- **Problem description**:
All lines of the data shown below should be output exactly as they stand.

- **Supplied material**:
════════════════════

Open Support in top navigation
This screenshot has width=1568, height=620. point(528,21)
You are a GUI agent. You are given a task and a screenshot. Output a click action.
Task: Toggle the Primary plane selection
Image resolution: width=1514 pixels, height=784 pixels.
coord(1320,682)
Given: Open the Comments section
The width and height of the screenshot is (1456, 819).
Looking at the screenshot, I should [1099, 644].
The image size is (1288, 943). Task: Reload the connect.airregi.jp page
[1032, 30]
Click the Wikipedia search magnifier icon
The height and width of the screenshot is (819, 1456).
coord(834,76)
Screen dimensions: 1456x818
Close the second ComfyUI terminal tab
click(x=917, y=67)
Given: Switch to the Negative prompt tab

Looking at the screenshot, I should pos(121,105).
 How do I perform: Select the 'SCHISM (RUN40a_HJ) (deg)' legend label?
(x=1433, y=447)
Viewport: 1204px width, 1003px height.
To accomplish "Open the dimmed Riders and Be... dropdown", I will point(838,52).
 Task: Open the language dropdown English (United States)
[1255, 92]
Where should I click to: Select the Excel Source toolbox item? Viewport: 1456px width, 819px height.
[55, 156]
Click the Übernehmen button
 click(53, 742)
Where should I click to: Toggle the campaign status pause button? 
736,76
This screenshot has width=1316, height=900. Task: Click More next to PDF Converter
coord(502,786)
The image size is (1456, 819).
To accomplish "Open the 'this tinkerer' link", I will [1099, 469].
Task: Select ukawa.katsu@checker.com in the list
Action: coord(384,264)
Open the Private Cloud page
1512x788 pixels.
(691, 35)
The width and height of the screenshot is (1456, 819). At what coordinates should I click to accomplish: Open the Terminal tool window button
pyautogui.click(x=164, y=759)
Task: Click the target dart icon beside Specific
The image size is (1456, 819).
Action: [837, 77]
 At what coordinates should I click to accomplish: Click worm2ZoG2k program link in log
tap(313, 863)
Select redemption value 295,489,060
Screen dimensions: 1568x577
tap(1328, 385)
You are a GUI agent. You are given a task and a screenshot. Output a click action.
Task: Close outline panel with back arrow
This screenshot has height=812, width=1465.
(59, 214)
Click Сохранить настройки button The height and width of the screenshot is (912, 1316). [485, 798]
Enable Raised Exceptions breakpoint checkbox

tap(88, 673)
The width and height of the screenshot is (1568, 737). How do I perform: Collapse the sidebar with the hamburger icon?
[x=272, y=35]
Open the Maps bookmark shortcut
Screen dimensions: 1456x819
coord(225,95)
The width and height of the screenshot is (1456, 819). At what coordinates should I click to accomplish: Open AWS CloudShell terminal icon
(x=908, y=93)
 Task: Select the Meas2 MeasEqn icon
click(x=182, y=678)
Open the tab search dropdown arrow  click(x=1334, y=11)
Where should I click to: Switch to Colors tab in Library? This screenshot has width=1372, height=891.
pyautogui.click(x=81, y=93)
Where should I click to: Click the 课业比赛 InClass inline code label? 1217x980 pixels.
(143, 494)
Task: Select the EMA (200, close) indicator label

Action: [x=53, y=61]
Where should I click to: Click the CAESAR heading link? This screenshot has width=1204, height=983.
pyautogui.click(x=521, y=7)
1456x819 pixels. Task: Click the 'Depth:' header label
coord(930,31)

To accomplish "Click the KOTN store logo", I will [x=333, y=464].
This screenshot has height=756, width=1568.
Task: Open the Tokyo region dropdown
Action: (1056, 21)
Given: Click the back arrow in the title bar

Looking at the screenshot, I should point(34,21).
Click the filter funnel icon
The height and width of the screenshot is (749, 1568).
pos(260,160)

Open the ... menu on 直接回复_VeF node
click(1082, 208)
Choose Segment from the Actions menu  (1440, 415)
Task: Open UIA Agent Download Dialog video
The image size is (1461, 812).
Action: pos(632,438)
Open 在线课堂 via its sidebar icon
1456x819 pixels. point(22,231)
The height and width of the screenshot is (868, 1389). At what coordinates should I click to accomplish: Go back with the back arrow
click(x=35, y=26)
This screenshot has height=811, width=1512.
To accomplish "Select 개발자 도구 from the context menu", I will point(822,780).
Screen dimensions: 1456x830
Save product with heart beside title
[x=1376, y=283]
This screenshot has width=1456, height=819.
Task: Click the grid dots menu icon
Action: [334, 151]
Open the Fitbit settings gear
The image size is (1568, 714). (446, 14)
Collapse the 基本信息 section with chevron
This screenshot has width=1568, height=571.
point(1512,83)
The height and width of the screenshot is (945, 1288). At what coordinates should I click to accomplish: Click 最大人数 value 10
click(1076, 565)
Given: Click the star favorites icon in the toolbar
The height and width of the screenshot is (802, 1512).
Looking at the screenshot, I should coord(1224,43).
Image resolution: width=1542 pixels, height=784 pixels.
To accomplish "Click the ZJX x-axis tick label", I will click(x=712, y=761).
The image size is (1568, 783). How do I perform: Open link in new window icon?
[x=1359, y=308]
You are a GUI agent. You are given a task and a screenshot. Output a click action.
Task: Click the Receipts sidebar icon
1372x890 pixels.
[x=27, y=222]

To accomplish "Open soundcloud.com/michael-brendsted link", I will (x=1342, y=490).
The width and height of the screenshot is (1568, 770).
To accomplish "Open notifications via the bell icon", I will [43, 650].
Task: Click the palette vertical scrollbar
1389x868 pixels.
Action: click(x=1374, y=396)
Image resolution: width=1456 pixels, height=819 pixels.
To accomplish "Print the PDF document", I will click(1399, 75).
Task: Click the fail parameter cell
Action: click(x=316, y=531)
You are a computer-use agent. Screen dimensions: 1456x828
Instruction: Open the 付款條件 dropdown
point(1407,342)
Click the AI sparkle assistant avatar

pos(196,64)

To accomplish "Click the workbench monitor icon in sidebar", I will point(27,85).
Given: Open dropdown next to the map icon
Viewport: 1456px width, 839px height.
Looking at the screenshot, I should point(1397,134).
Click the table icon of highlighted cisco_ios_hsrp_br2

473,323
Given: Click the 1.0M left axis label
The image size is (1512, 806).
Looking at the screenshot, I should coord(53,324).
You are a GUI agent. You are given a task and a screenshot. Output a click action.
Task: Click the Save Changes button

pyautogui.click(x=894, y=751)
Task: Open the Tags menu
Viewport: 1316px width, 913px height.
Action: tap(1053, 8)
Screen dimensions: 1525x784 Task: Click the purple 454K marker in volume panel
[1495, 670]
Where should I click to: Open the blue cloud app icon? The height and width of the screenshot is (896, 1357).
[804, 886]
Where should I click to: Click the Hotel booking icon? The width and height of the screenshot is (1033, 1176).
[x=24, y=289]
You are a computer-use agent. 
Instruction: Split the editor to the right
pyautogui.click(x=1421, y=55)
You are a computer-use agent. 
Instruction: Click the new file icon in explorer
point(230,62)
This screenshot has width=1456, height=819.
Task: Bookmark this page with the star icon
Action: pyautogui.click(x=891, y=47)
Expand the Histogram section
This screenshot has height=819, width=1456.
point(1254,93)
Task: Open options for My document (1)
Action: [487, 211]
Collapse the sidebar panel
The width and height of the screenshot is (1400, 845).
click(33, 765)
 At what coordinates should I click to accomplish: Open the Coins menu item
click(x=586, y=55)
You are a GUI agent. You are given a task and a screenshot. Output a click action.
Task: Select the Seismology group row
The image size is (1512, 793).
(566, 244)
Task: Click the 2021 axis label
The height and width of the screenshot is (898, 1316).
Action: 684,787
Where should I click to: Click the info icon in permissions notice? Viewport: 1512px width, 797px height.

════════════════════

- **Completed task**:
Open Support in top navigation
This screenshot has width=1568, height=620. point(528,21)
You are a GUI agent. You are given a task and a screenshot. Output a click action.
Task: Toggle the Primary plane selection
Image resolution: width=1514 pixels, height=784 pixels.
coord(1320,682)
Given: Open the Comments section
The width and height of the screenshot is (1456, 819).
Looking at the screenshot, I should [1099, 644].
The image size is (1288, 943). Task: Reload the connect.airregi.jp page
[1032, 30]
Click the Wikipedia search magnifier icon
The height and width of the screenshot is (819, 1456).
coord(834,76)
Screen dimensions: 1456x818
Close the second ComfyUI terminal tab
click(x=917, y=67)
Given: Switch to the Negative prompt tab

Looking at the screenshot, I should pos(121,105).
 How do I perform: Select the 'SCHISM (RUN40a_HJ) (deg)' legend label?
(x=1433, y=447)
Viewport: 1204px width, 1003px height.
To accomplish "Open the dimmed Riders and Be... dropdown", I will point(838,52).
 Task: Open the language dropdown English (United States)
[1255, 92]
Where should I click to: Select the Excel Source toolbox item? Viewport: 1456px width, 819px height.
[55, 156]
Click the Übernehmen button
 click(53, 742)
Where should I click to: Toggle the campaign status pause button? 
736,76
This screenshot has width=1316, height=900. Task: Click More next to PDF Converter
coord(502,786)
The image size is (1456, 819).
To accomplish "Open the 'this tinkerer' link", I will [1099, 469].
Task: Select ukawa.katsu@checker.com in the list
Action: coord(384,264)
Open the Private Cloud page
1512x788 pixels.
(691, 35)
The width and height of the screenshot is (1456, 819). At what coordinates should I click to accomplish: Open the Terminal tool window button
pyautogui.click(x=164, y=759)
Task: Click the target dart icon beside Specific
The image size is (1456, 819).
Action: [837, 77]
 At what coordinates should I click to accomplish: Click worm2ZoG2k program link in log
tap(313, 863)
Select redemption value 295,489,060
Screen dimensions: 1568x577
tap(1328, 385)
You are a GUI agent. You are given a task and a screenshot. Output a click action.
Task: Close outline panel with back arrow
This screenshot has height=812, width=1465.
(59, 214)
Click Сохранить настройки button The height and width of the screenshot is (912, 1316). [485, 798]
Enable Raised Exceptions breakpoint checkbox

tap(88, 673)
The width and height of the screenshot is (1568, 737). How do I perform: Collapse the sidebar with the hamburger icon?
[x=272, y=35]
Open the Maps bookmark shortcut
Screen dimensions: 1456x819
coord(225,95)
The width and height of the screenshot is (1456, 819). At what coordinates should I click to accomplish: Open AWS CloudShell terminal icon
(x=908, y=93)
 Task: Select the Meas2 MeasEqn icon
click(x=182, y=678)
Open the tab search dropdown arrow  click(x=1334, y=11)
Where should I click to: Switch to Colors tab in Library? This screenshot has width=1372, height=891.
pyautogui.click(x=81, y=93)
Where should I click to: Click the 课业比赛 InClass inline code label? 1217x980 pixels.
(143, 494)
Task: Select the EMA (200, close) indicator label

Action: [x=53, y=61]
Where should I click to: Click the CAESAR heading link? This screenshot has width=1204, height=983.
pyautogui.click(x=521, y=7)
1456x819 pixels. Task: Click the 'Depth:' header label
coord(930,31)

To accomplish "Click the KOTN store logo", I will [x=333, y=464].
This screenshot has height=756, width=1568.
Task: Open the Tokyo region dropdown
Action: (1056, 21)
Given: Click the back arrow in the title bar

Looking at the screenshot, I should point(34,21).
Click the filter funnel icon
The height and width of the screenshot is (749, 1568).
pos(260,160)

Open the ... menu on 直接回复_VeF node
click(1082, 208)
Choose Segment from the Actions menu  (1440, 415)
Task: Open UIA Agent Download Dialog video
The image size is (1461, 812).
Action: pos(632,438)
Open 在线课堂 via its sidebar icon
1456x819 pixels. point(22,231)
The height and width of the screenshot is (868, 1389). At what coordinates should I click to accomplish: Go back with the back arrow
click(x=35, y=26)
This screenshot has height=811, width=1512.
To accomplish "Select 개발자 도구 from the context menu", I will point(822,780).
Screen dimensions: 1456x830
Save product with heart beside title
[x=1376, y=283]
This screenshot has width=1456, height=819.
Task: Click the grid dots menu icon
Action: [334, 151]
Open the Fitbit settings gear
The image size is (1568, 714). (446, 14)
Collapse the 基本信息 section with chevron
This screenshot has width=1568, height=571.
point(1512,83)
The height and width of the screenshot is (945, 1288). At what coordinates should I click to accomplish: Click 最大人数 value 10
click(1076, 565)
Given: Click the star favorites icon in the toolbar
The height and width of the screenshot is (802, 1512).
Looking at the screenshot, I should coord(1224,43).
Image resolution: width=1542 pixels, height=784 pixels.
To accomplish "Click the ZJX x-axis tick label", I will click(x=712, y=761).
The image size is (1568, 783). How do I perform: Open link in new window icon?
[x=1359, y=308]
You are a GUI agent. You are given a task and a screenshot. Output a click action.
Task: Click the Receipts sidebar icon
1372x890 pixels.
[x=27, y=222]

To accomplish "Open soundcloud.com/michael-brendsted link", I will (x=1342, y=490).
The width and height of the screenshot is (1568, 770).
To accomplish "Open notifications via the bell icon", I will [43, 650].
Task: Click the palette vertical scrollbar
1389x868 pixels.
Action: click(x=1374, y=396)
Image resolution: width=1456 pixels, height=819 pixels.
To accomplish "Print the PDF document", I will click(1399, 75).
Task: Click the fail parameter cell
Action: click(x=316, y=531)
You are a computer-use agent. Screen dimensions: 1456x828
Instruction: Open the 付款條件 dropdown
point(1407,342)
Click the AI sparkle assistant avatar

pos(196,64)

To accomplish "Click the workbench monitor icon in sidebar", I will point(27,85).
Given: Open dropdown next to the map icon
Viewport: 1456px width, 839px height.
Looking at the screenshot, I should point(1397,134).
Click the table icon of highlighted cisco_ios_hsrp_br2

473,323
Given: Click the 1.0M left axis label
The image size is (1512, 806).
Looking at the screenshot, I should coord(53,324).
You are a GUI agent. You are given a task and a screenshot. Output a click action.
Task: Click the Save Changes button

pyautogui.click(x=894, y=751)
Task: Open the Tags menu
Viewport: 1316px width, 913px height.
Action: tap(1053, 8)
Screen dimensions: 1525x784 Task: Click the purple 454K marker in volume panel
[1495, 670]
Where should I click to: Open the blue cloud app icon? The height and width of the screenshot is (896, 1357).
[804, 886]
Where should I click to: Click the Hotel booking icon? The width and height of the screenshot is (1033, 1176).
[x=24, y=289]
You are a computer-use agent. 
Instruction: Split the editor to the right
pyautogui.click(x=1421, y=55)
You are a computer-use agent. 
Instruction: Click the new file icon in explorer
point(230,62)
This screenshot has width=1456, height=819.
Task: Bookmark this page with the star icon
Action: pyautogui.click(x=891, y=47)
Expand the Histogram section
This screenshot has height=819, width=1456.
point(1254,93)
Task: Open options for My document (1)
Action: [487, 211]
Collapse the sidebar panel
The width and height of the screenshot is (1400, 845).
click(33, 765)
 At what coordinates should I click to accomplish: Open the Coins menu item
click(x=586, y=55)
You are a GUI agent. You are given a task and a screenshot. Output a click action.
Task: Select the Seismology group row
The image size is (1512, 793).
(566, 244)
Task: Click the 2021 axis label
The height and width of the screenshot is (898, 1316).
Action: 684,787
Where should I click to: Click the info icon in permissions notice? Viewport: 1512px width, 797px height.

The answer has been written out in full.